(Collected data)
■ ■ ■ ■

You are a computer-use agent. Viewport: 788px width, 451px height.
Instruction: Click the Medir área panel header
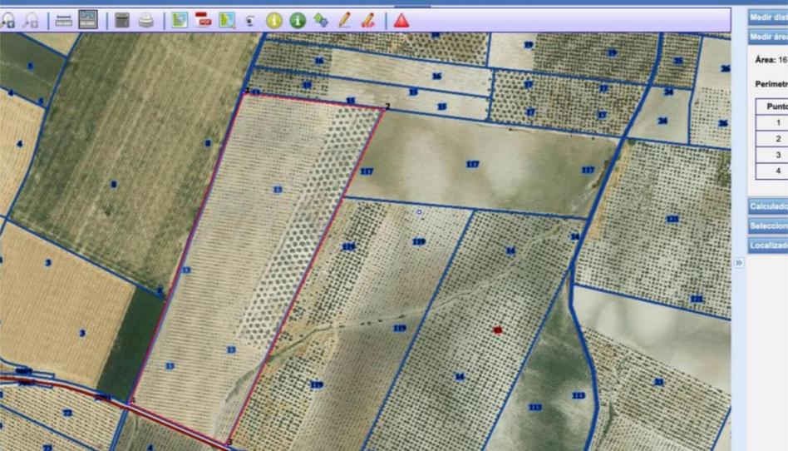click(x=767, y=37)
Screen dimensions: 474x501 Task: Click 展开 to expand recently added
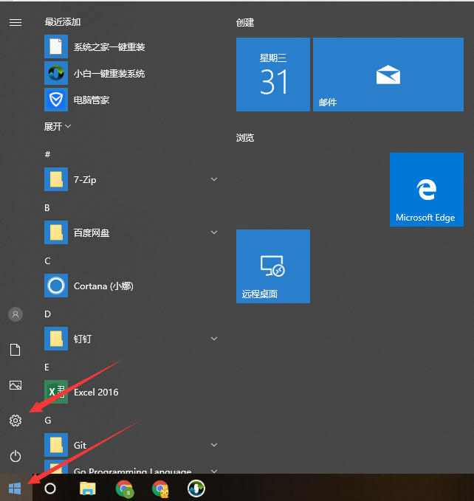pos(58,126)
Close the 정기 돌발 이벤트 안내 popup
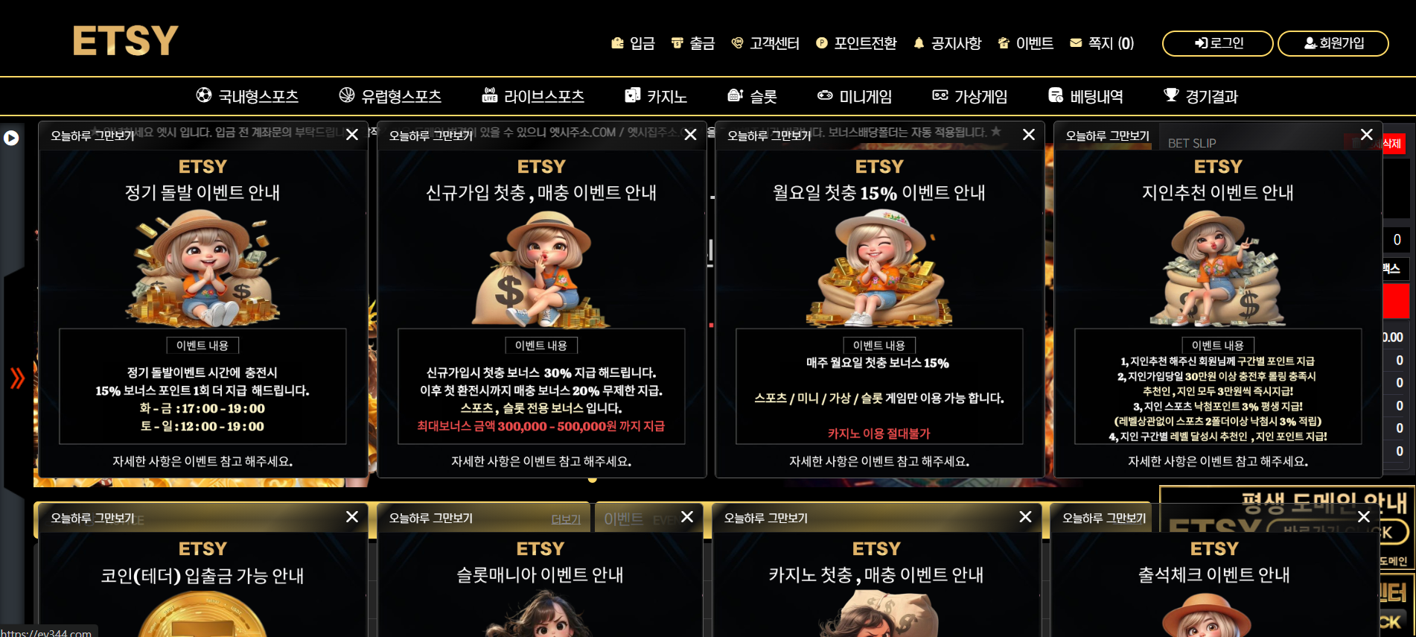 click(352, 135)

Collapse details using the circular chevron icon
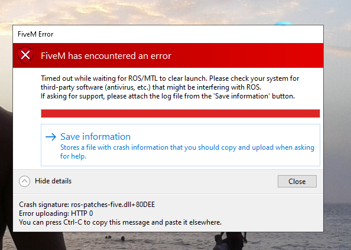pyautogui.click(x=24, y=181)
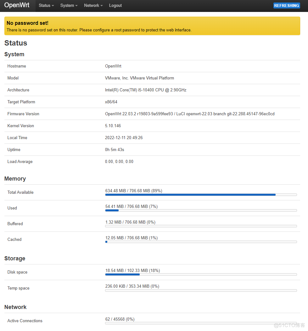Expand the Status dropdown chevron
Viewport: 308px width, 331px height.
pyautogui.click(x=52, y=6)
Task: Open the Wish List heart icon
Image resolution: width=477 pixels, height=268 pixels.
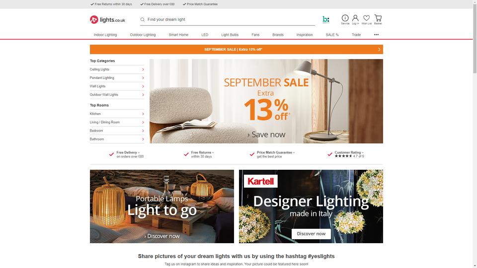Action: click(x=367, y=18)
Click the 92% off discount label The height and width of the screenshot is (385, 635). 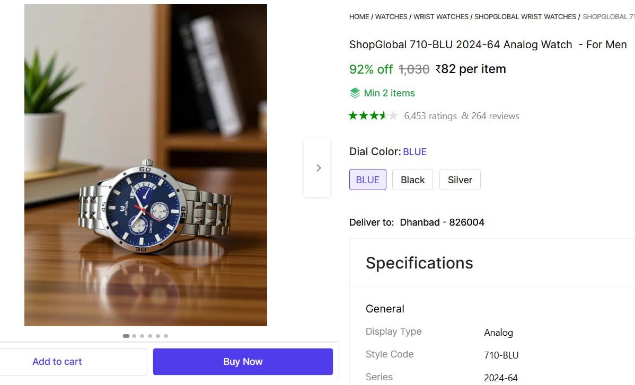(x=371, y=69)
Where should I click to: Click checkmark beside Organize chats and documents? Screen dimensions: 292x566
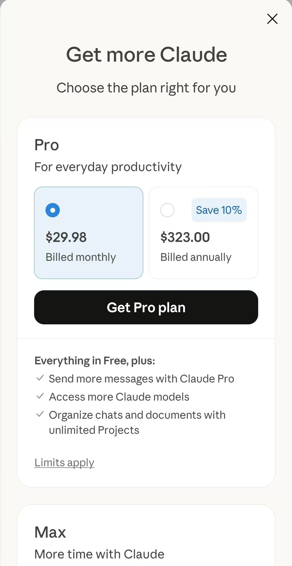[x=40, y=414]
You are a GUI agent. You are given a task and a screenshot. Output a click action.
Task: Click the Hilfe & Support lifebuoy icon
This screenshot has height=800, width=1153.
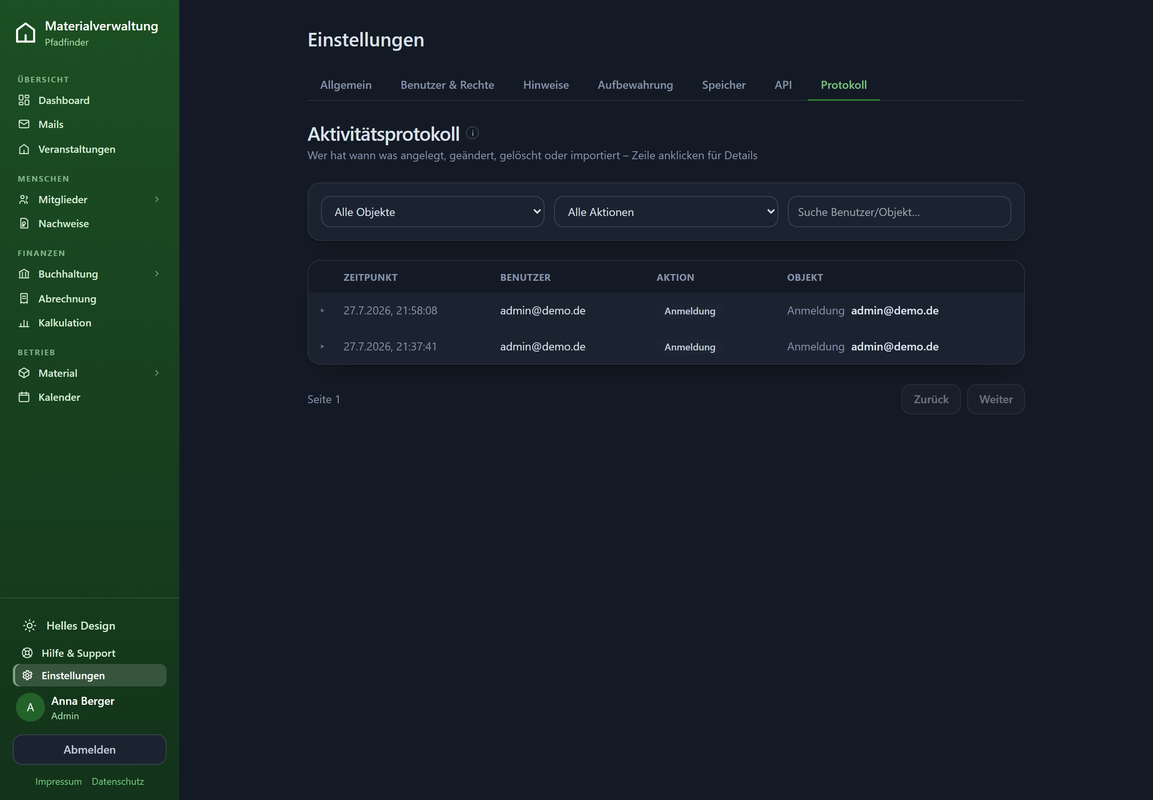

■ ■ ■ ■

■ What this task involves:
Note each line above that contains "agent" and copy it out.

■ Exercise result:
You are a computer-use agent. Viewport: 788px width, 451px height.
You are a GUI agent. You are given a task and a screenshot. Output a click action.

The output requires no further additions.